Any help would be HIGHLY, HIGHLY appreciated. If anybody fabricates new engine mounts, let me know as well.


----------



## Shwyn510 (Oct 3, 2005)

as far as i know, the whole swap is a direct drop, i dont think new mounts were used, but i'm not 100% sure. i heard they just used some polyurethane motor mounts bushings, and they used the 5spd tranny out of the vq30de out of the 4th gen max, direct bolt on. as far as i know, there is no issue with the steering column.


----------



## Kencapel (Nov 5, 2004)

I actually have a picture of one from a Nissan Car meet out here in Dallas...I'll post it when i get home though


----------



## poobah (Oct 4, 2005)

the current engine has 265 horses correct? 255 torque. after the swap you gain all that correct. would it then make sense to swap the gauge cluster too? any ideas?


----------



## Kencapel (Nov 5, 2004)

here u go....


----------



## poobah (Oct 4, 2005)

man that's sexy.. same color as mine too.


----------



## alexnds (Oct 1, 2005)

*Can the 3.5 liter motor be swapped into a 3rd Gen?*



poobah said:


> man that's sexy.. same color as mine too.


that picture is indeed sexy as hell! I think the 3.5 is simply a slightly stroked 3.0 liter, so it's bigger displacement on the inside, but probably the same external dimensions as the 3.0 liter. That's probably the reason why it physically fits in the same physical space. The engine bay, in my opinion, of a 3rd gen seems even bigger than a 4th gen, so I would imaging that it would physically fit as well.

My questions are as follows and I hope anyone out here can answer them:

a) Has anybody seen a 3.5Liter in a 3rd Gen?
b) Do you think if engine/tranny as a combo were used, it would fit?
c) What are the going prices to drop in a motor into a car and everything involved with that? (computer hookup and so forth).
d) What are the good sources of motors, specifically, the 3.5 Liter? I am not confident in junkyards, unless you find a car that has been rear-ended and the motor survived perfectly.
e) What is the cost of a fairly new motor vs a rebuilt motor? Long block vs short block?
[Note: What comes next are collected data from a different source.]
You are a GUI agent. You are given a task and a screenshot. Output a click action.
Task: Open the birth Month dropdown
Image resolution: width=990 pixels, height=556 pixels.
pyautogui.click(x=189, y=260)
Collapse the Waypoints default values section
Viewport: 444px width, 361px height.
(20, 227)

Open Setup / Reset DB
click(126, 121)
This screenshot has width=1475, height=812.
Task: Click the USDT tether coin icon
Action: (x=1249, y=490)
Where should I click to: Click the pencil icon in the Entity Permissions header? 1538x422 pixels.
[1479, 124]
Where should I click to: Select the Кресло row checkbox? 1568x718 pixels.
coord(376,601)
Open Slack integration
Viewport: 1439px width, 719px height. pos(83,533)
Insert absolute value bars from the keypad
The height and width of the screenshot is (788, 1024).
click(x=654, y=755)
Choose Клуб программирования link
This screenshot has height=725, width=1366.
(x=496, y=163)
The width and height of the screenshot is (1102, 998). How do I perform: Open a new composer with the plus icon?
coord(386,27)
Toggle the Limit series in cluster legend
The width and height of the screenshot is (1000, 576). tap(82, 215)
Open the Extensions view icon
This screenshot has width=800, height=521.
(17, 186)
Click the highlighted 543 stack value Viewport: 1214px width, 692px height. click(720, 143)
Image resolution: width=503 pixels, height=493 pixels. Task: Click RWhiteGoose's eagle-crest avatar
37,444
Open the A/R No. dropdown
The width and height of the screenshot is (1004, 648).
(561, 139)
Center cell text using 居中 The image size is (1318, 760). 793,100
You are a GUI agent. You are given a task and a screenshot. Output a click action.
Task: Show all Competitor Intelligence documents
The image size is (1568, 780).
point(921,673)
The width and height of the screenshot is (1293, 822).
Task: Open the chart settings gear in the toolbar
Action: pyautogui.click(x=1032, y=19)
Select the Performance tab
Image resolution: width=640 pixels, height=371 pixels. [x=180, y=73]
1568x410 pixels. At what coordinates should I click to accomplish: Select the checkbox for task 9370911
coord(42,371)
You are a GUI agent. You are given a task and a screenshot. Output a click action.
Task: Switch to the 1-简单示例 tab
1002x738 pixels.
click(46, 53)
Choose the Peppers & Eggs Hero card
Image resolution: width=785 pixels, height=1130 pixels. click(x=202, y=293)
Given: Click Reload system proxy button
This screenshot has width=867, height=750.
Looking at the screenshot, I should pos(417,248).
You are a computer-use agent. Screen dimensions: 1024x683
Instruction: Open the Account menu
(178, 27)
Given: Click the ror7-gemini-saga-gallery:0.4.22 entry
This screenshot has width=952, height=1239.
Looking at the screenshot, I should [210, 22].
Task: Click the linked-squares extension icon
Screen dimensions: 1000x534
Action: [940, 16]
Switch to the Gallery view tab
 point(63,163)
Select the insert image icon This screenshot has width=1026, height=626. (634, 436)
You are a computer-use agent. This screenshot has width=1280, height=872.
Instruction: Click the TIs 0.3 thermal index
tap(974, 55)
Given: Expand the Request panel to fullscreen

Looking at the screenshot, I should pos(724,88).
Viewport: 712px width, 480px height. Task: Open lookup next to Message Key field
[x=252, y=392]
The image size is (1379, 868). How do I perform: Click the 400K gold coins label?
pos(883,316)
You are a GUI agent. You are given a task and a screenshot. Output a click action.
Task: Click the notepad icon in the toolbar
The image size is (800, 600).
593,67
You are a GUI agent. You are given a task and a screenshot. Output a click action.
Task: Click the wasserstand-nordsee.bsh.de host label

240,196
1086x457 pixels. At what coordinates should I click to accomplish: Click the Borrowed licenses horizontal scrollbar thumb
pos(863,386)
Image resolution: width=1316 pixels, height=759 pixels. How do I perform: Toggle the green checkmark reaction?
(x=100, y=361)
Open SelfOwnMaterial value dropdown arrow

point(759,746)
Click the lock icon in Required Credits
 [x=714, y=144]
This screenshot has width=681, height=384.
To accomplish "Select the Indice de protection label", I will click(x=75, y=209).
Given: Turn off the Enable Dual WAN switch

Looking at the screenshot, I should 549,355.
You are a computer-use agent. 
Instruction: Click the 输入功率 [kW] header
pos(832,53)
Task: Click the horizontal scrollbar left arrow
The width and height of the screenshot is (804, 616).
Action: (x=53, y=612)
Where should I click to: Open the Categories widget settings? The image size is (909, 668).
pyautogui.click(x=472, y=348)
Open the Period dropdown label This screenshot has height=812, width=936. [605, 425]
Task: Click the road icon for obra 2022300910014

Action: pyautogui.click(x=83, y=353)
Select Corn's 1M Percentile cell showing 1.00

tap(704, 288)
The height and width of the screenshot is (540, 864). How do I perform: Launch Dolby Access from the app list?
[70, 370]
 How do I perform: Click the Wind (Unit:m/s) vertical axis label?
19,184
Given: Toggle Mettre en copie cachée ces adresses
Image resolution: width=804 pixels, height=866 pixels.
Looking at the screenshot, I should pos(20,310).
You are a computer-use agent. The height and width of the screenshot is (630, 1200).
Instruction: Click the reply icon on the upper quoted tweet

I'm at a very serious cross roads with my car and I'm thinking a brand new motor is the way to go. Any help highly appreciated. I'm in the NY/NJ area, so if anyone of you can do this for, contact me and be interested in working with you on this issue.


----------



## Kencapel (Nov 5, 2004)

if it can be done on the gen.2 then it can be done on any car...if im not mistaking, that guy told us that he used the same tranny...and that u see is an auto


----------



## Stephen Max (Aug 18, 2003)

To get all the power out of the VQ35 when swapping it into the A32 chassis, you need to swap in the engine harness and the ecu as well, which greatly complicates the job. The A32 ecu's ignition timing mapping is not aggressive enough to take advantage of the VQ35 power potential, and it has no provision for controlling the variable cam timing. A JWT or Technosquare ecu would be handle ignition timing, but you are out of luck with VCT control without a 5.5 or 6th gen ecu.

But you do get the increased displacement, regardless.

By the way, I am the guy who did the VQ35 swap into Dubbya's car in the pic above. I have a VQ35 in my garage that I am getting ready to swap into my supercharged '95.


----------



## poobah (Oct 4, 2005)

aren't the specs for the 05 max's 265 hsp and 255 lbs or torque? swapping engine, tranny and ECU would essentially get you all that correct? sorry i'm such a newbie. =\


----------



## alexnds (Oct 1, 2005)

*300ZX motor vs 3.5 Liter 5th Gen motor in 3rd Gen Maxima*




Stephen Max said:


> To get all the power out of the VQ35 when swapping it into the A32 chassis, you need to swap in the engine harness and the ecu as well, which greatly complicates the job. The A32 ecu's ignition timing mapping is not aggressive enough to take advantage of the VQ35 power potential, and it has no provision for controlling the variable cam timing. A JWT or Technosquare ecu would be handle ignition timing, but you are out of luck with VCT control without a 5.5 or 6th gen ecu.
> 
> But you do get the increased displacement, regardless.
> 
> By the way, I am the guy who did the VQ35 swap into Dubbya's car in the pic above. I have a VQ35 in my garage that I am getting ready to swap into my supercharged '95.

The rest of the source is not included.